Short exercise
Copy out every line of the material below, word for word, keeping each line as it stands.

(Data extracted from a collection)

◇ ◇ ◇

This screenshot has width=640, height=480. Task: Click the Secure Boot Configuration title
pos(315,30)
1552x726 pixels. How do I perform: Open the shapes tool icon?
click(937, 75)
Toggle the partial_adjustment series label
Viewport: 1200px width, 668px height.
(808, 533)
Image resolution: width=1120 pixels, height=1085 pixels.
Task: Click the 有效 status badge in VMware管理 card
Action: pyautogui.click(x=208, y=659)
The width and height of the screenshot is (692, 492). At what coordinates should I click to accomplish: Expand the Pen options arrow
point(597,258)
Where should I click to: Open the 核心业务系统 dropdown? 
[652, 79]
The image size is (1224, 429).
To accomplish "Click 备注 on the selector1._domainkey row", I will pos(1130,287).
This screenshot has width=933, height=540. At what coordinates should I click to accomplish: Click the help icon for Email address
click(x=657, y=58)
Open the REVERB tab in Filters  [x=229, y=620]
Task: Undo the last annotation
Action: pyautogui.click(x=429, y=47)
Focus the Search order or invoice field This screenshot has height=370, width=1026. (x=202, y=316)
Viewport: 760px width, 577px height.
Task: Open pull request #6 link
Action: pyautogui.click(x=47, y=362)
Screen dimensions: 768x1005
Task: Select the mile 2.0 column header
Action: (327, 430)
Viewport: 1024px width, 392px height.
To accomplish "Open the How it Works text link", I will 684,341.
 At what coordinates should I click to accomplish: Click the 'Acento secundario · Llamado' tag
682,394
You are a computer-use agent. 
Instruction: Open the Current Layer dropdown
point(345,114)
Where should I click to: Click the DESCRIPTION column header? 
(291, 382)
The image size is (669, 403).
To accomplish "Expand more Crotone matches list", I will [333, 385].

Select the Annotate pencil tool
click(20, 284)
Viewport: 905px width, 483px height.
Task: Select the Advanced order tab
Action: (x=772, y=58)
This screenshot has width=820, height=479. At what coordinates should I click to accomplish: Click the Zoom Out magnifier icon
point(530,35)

◇ ◇ ◇

Result for this exercise
This screenshot has width=640, height=480. Task: Click the Secure Boot Configuration title
pos(315,30)
1552x726 pixels. How do I perform: Open the shapes tool icon?
click(937, 75)
Toggle the partial_adjustment series label
Viewport: 1200px width, 668px height.
(808, 533)
Image resolution: width=1120 pixels, height=1085 pixels.
Task: Click the 有效 status badge in VMware管理 card
Action: pyautogui.click(x=208, y=659)
The width and height of the screenshot is (692, 492). At what coordinates should I click to accomplish: Expand the Pen options arrow
point(597,258)
Where should I click to: Open the 核心业务系统 dropdown? 
[652, 79]
The image size is (1224, 429).
To accomplish "Click 备注 on the selector1._domainkey row", I will pos(1130,287).
This screenshot has width=933, height=540. At what coordinates should I click to accomplish: Click the help icon for Email address
click(x=657, y=58)
Open the REVERB tab in Filters  [x=229, y=620]
Task: Undo the last annotation
Action: pyautogui.click(x=429, y=47)
Focus the Search order or invoice field This screenshot has height=370, width=1026. (x=202, y=316)
Viewport: 760px width, 577px height.
Task: Open pull request #6 link
Action: pyautogui.click(x=47, y=362)
Screen dimensions: 768x1005
Task: Select the mile 2.0 column header
Action: (327, 430)
Viewport: 1024px width, 392px height.
To accomplish "Open the How it Works text link", I will 684,341.
 At what coordinates should I click to accomplish: Click the 'Acento secundario · Llamado' tag
682,394
You are a computer-use agent. 
Instruction: Open the Current Layer dropdown
point(345,114)
Where should I click to: Click the DESCRIPTION column header? 
(291, 382)
The image size is (669, 403).
To accomplish "Expand more Crotone matches list", I will [333, 385].

Select the Annotate pencil tool
click(20, 284)
Viewport: 905px width, 483px height.
Task: Select the Advanced order tab
Action: (x=772, y=58)
This screenshot has width=820, height=479. At what coordinates should I click to accomplish: Click the Zoom Out magnifier icon
point(530,35)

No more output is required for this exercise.